▸ **Problem statement**: The required output is the exact run of lines in the listing below from the line holding "primigenius (248, 371)" through the line holding "Crush (58, 205)", with no pictures.

▸ **Source data**:
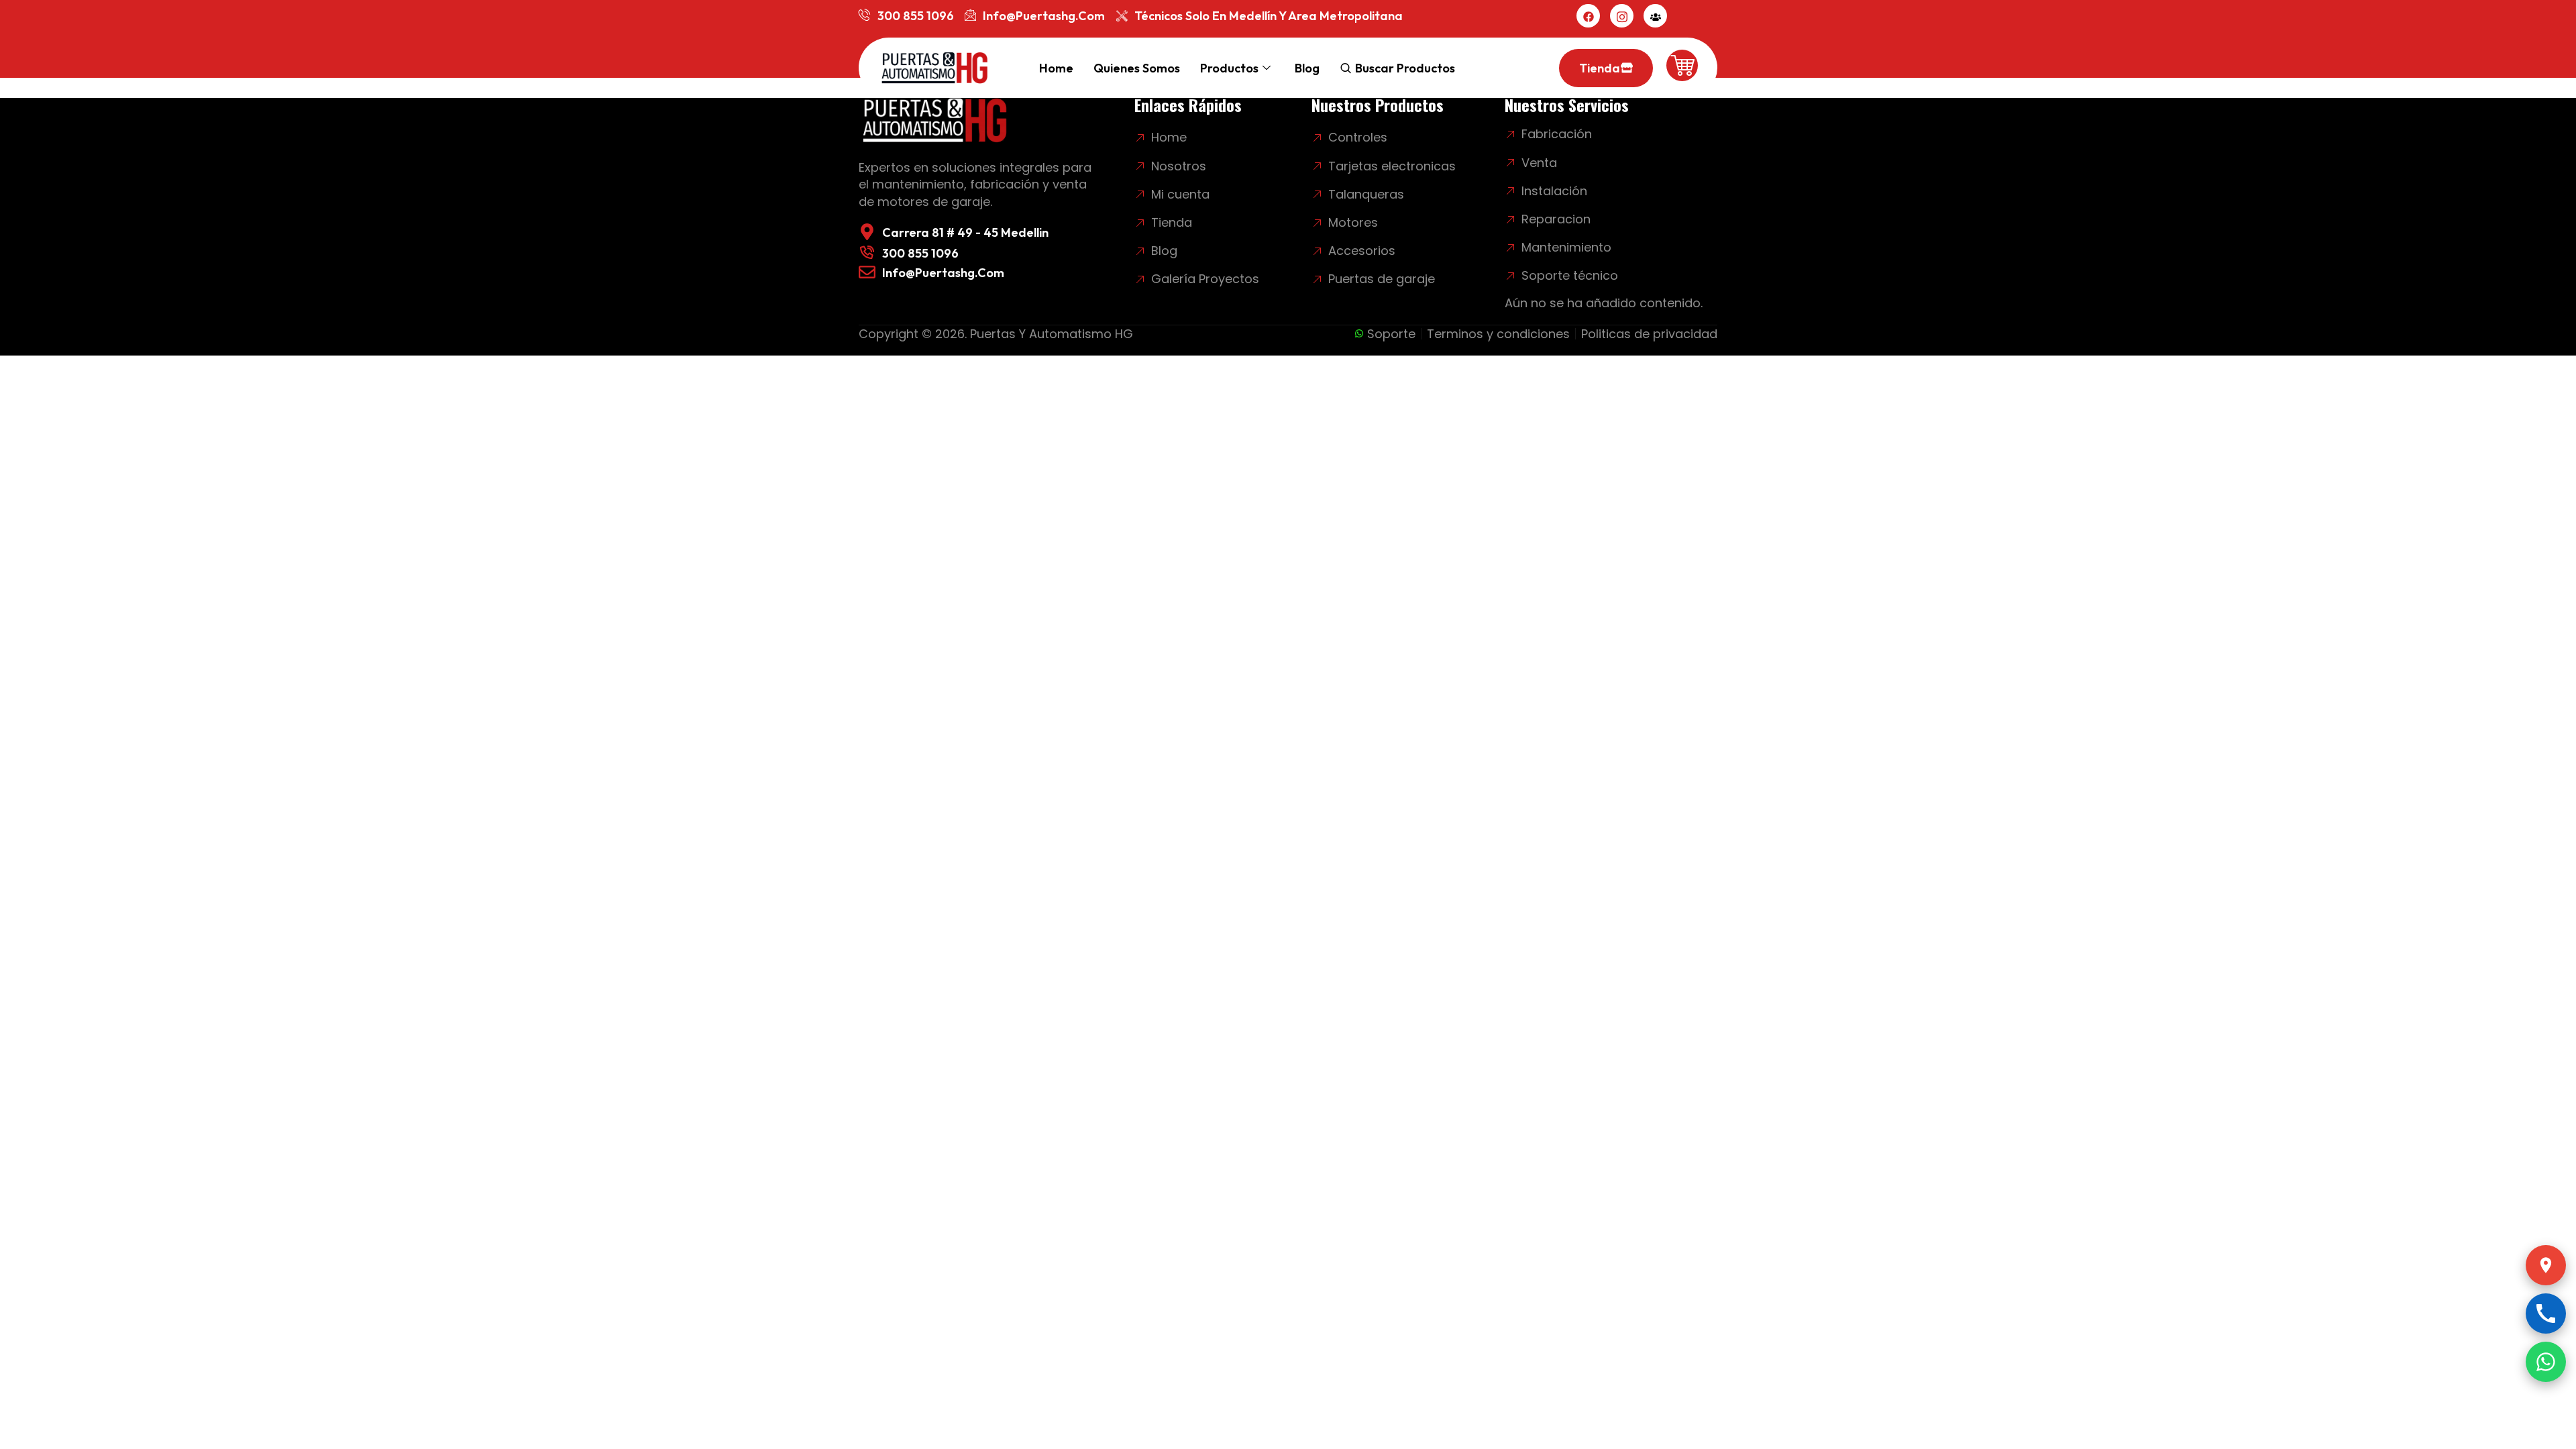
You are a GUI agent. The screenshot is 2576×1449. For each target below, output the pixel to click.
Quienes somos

---

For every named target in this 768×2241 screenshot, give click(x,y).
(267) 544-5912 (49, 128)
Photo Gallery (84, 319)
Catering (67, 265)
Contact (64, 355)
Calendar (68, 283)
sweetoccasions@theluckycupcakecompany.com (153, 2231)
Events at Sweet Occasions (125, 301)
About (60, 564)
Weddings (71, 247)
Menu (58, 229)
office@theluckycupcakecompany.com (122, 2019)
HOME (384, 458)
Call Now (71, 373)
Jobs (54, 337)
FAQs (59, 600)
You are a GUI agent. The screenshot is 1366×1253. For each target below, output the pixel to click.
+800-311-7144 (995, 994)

* * *

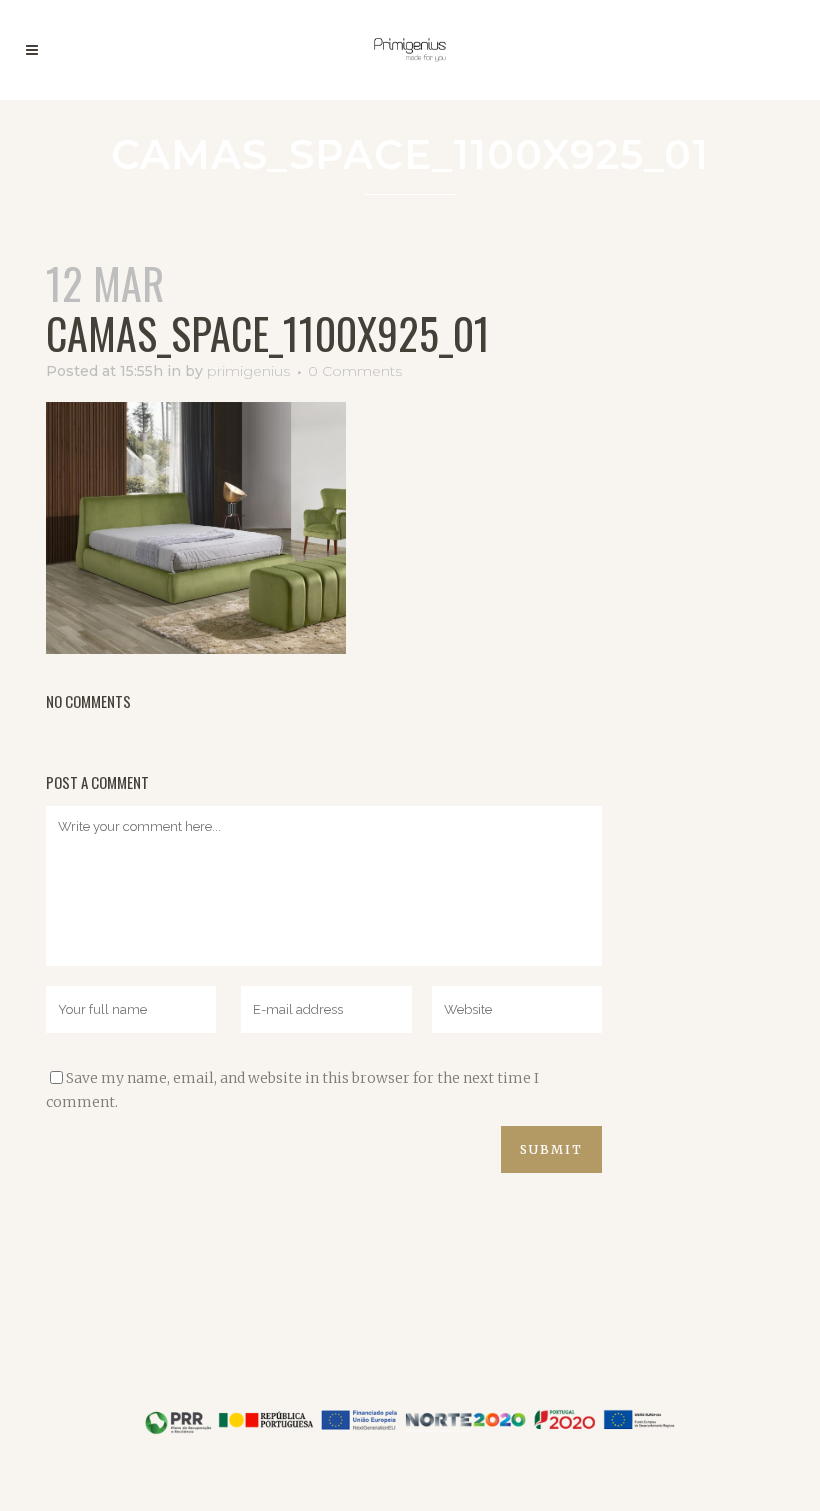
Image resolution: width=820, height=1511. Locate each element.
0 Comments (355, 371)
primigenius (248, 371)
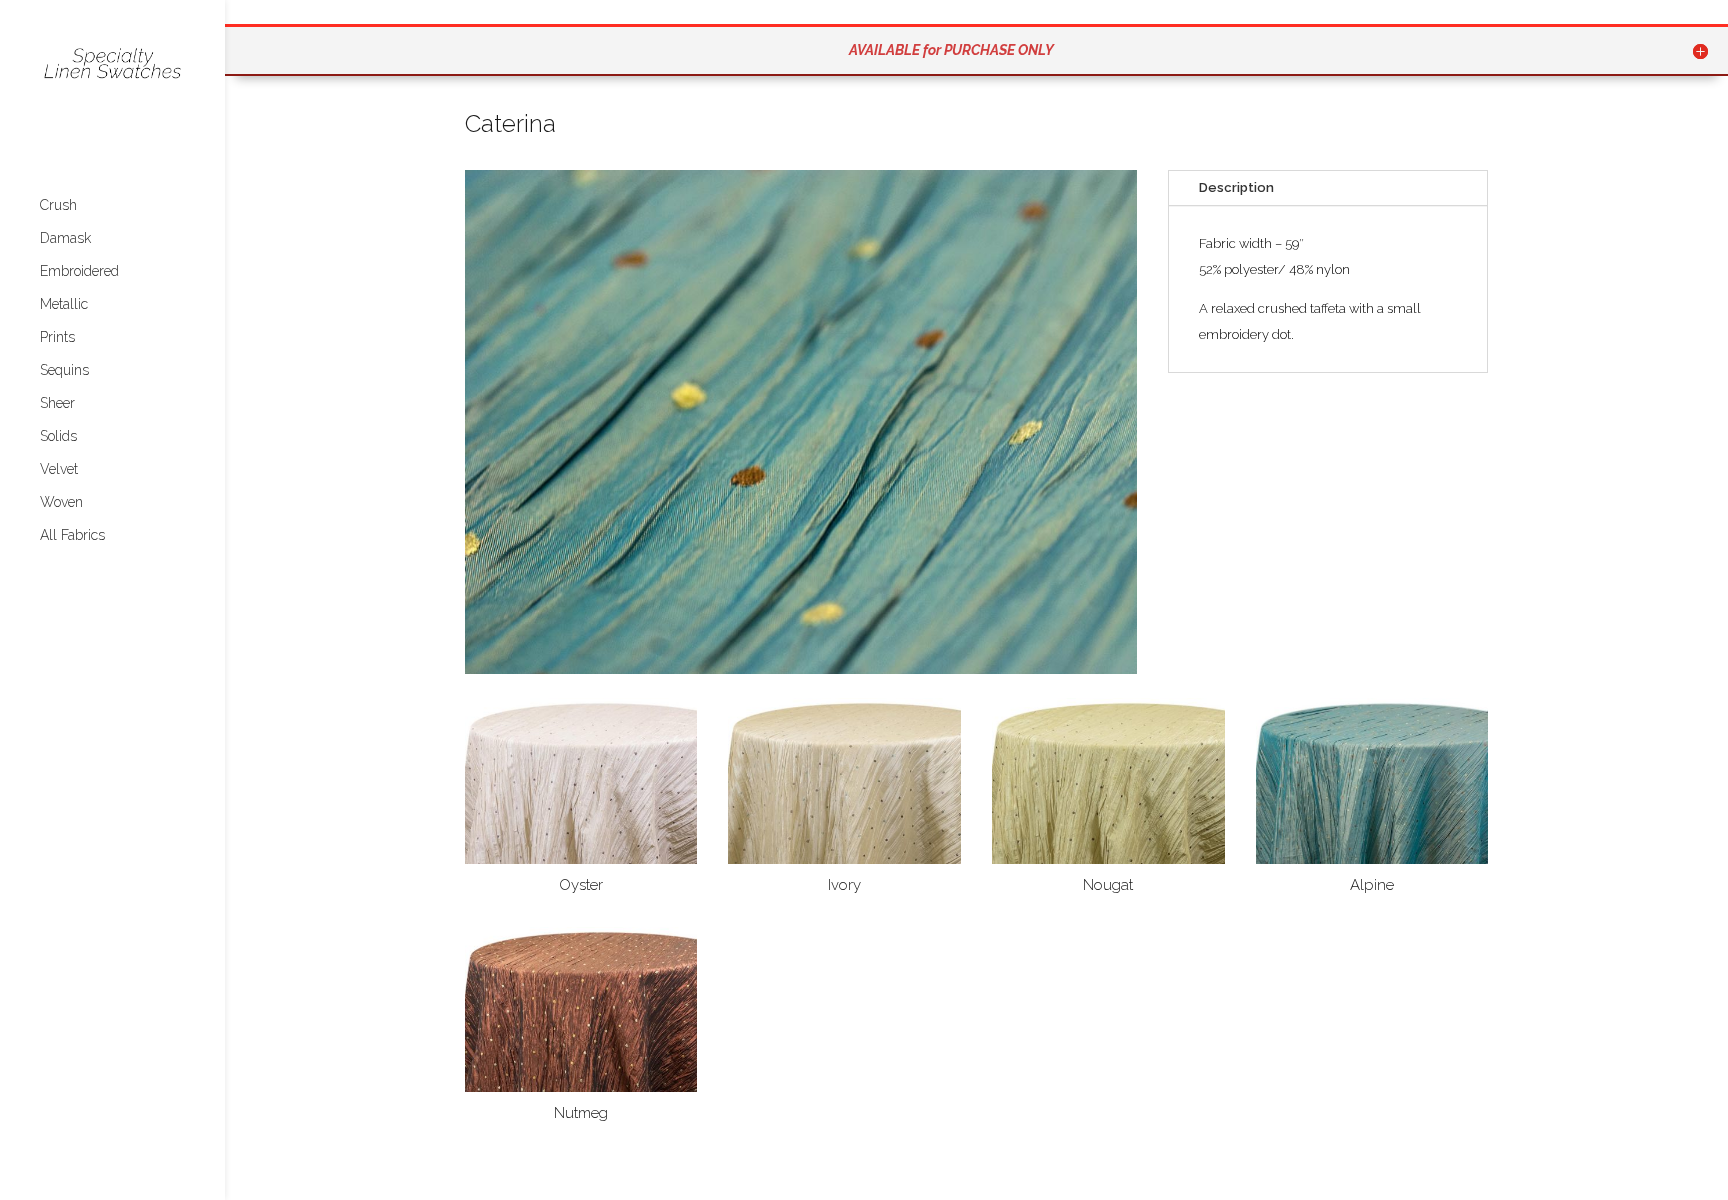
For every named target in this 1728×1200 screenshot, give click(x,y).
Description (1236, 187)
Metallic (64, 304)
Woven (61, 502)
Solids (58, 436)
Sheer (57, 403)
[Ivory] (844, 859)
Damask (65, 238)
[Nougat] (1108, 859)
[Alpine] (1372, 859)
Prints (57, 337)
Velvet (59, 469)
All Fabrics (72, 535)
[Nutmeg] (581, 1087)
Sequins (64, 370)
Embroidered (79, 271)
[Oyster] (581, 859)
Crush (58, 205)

▸ **Written response**:
primigenius (248, 371)
For every named target in this 1728×1200 screenshot, give click(x,y).
Description (1236, 187)
Metallic (64, 304)
Woven (61, 502)
Solids (58, 436)
Sheer (57, 403)
[Ivory] (844, 859)
Damask (65, 238)
[Nougat] (1108, 859)
[Alpine] (1372, 859)
Prints (57, 337)
Velvet (59, 469)
All Fabrics (72, 535)
[Nutmeg] (581, 1087)
Sequins (64, 370)
Embroidered (79, 271)
[Oyster] (581, 859)
Crush (58, 205)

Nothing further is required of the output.